No es extraño que todo forastero que visite Rioja fije sus
miradas en una bella iglesia, que se encuentra ubicada en el
extremo occidental de la plaza de armas y en sentido opuesto
a la iglesia matriz. Es la iglesia del Santo Cristo de Bagazán.
Día y noche sus puertas se hallan abiertas a la ininterrumpida
afluencia de devotos, que van a consagrar al Cristo oraciones
de gratitud por los beneficios que han recibido o ponerle una
vela para tener buen viaje, prosperidad en los negocios, mejoría
de salud, buen tiempo para las plantas, buenas cosechas,
etcétera. Los arrieros y los postillones de correos que van a
la sierra o vienen de ella no pasan por Rioja sin antes haber
entrado en la iglesia del Santo Cristo y ponerle una lámpara
de aceite o una vela, u ofrecerle una misa.
El Cristo de Bagazán es muy milagroso y tiene una historia
interesante. Hace muchos años, un vecino de Rioja
llamado Manuel Aspajo regresaba de las serranías de Chachapoyas,
conduciendo dos bueyes. Al cabo de tres días de
viaje, en el que pasó la puna de Pishcohuañuna24 sin ninguna
novedad y con sol espléndido, llegó una tarde al sitio
de Bagazán; después de soltar sus bueyes para que pastaran
en los pequeños y raquíticos bosquecillos de ese paradero,
preparó su cena y durmió tranquilamente esa noche.
Al siguiente día se despertó a las cinco de la mañana
y salió a buscar sus bueyes; se fue por el encajonado por
donde corre el riachuelo de Bagazán y, después de haber caminado
cuatrocientos metros más o menos, oyó en el extremo
superior del riachuelo una voz: «¡Húuuu.J ¡Húuuu...!».
Aspajo creyó que algún arriero buscaba sus acémilas y
contestó en la misma forma, pero luego todo quedó en silencio.

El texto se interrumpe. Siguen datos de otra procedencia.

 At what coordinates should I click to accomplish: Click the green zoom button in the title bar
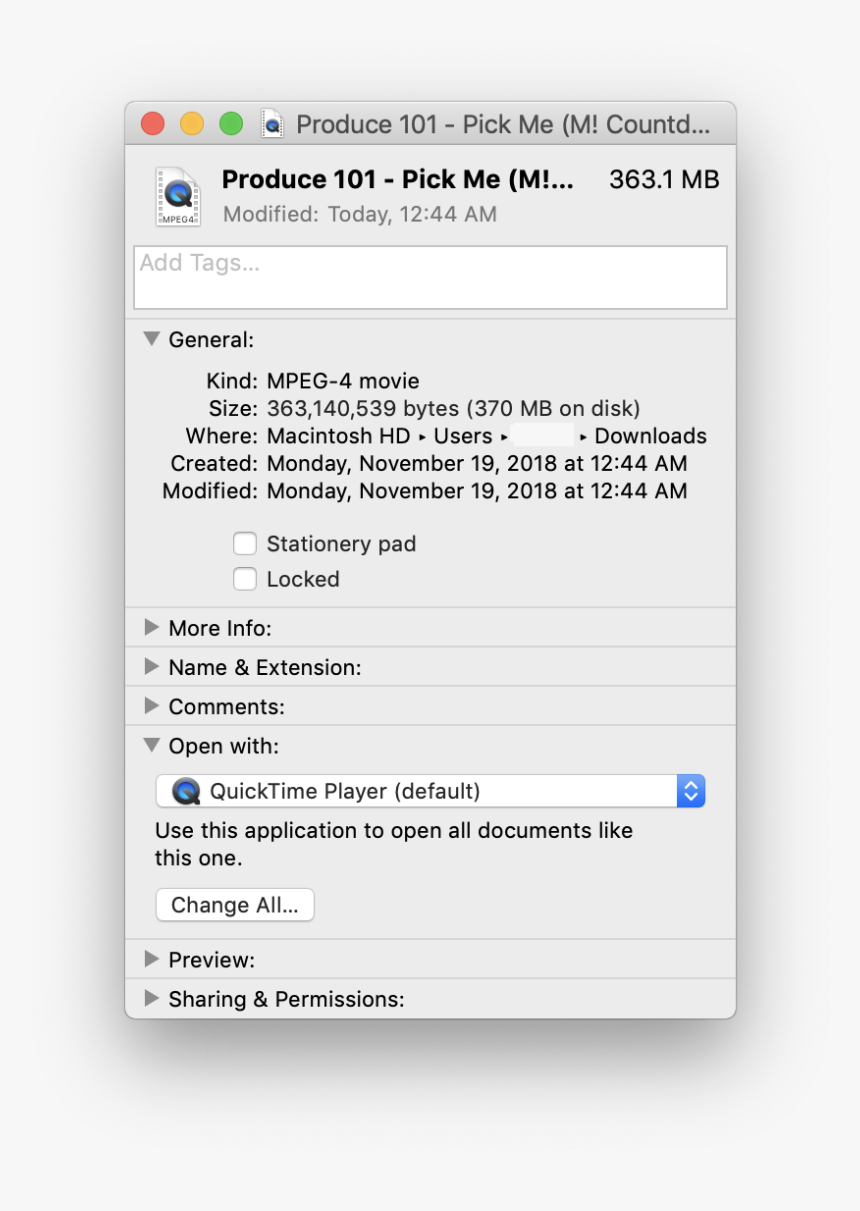231,123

Después de un corto tiempo volvió a oír la misma
voz: «¡Húuuu...! ¡Húuuu...!». Aspajo respondió más fuerte;
pero, como al principio, no obtuvo contestación; entonces,
sin darle ya importancia al extraño caso, se disponía a
continuar la búsqueda de sus bueyes; mas en ese momento
resonó otra vez el grito misterioso. Entonces el hombre se
dirigió, con mucho cuidado, sin hacer ruido, hacia el sitio
de donde provenía la voz: allí encontró una espaciosa cueva,
que era como una habitación protegida de la lluvia y
el viento, y cuál no fue su sorpresa al ver en el centro de
ella un pequeño Cristo, apoyado en un banco de piedra que
le servía como especie de altar. Aspajo se arrodilló junto a
la efigie, rezó algunas oraciones y, llorando de alegría, la
tomó en sus brazos; y olvidando por completo sus bueyes,
emprendió veloz marcha al tambo. Guardó al Cristo dentro
de una petaca grande de totora y se dirigió a Rioja. Llegó
a este lugar el mismo día, a pesar de que dicho trayecto se
hace generalmente en tres días, pues la carga que llevaba a
las espaldas, en vez de aumentar, disminuyó de peso; y a él,
a Aspajo, parecía haberle crecido alas en los pies.
Aspajo entregó el Cristo a las autoridades de Rioja. La
noticia del misterioso hallazgo cundió rápidamente por
toda la población y ese mismo día se echaron las bases
de su iglesia. Aspajo se acordó entonces de sus bueyes y
emprendió el regreso a Bagazán para buscarlos, pero a un
kilómetro de distancia de Rioja tuvo la sorpresa de encontrarlos;
estaban trotando lentamente por el camino, sin
guía alguno. Era un milagro del Santo Cristo.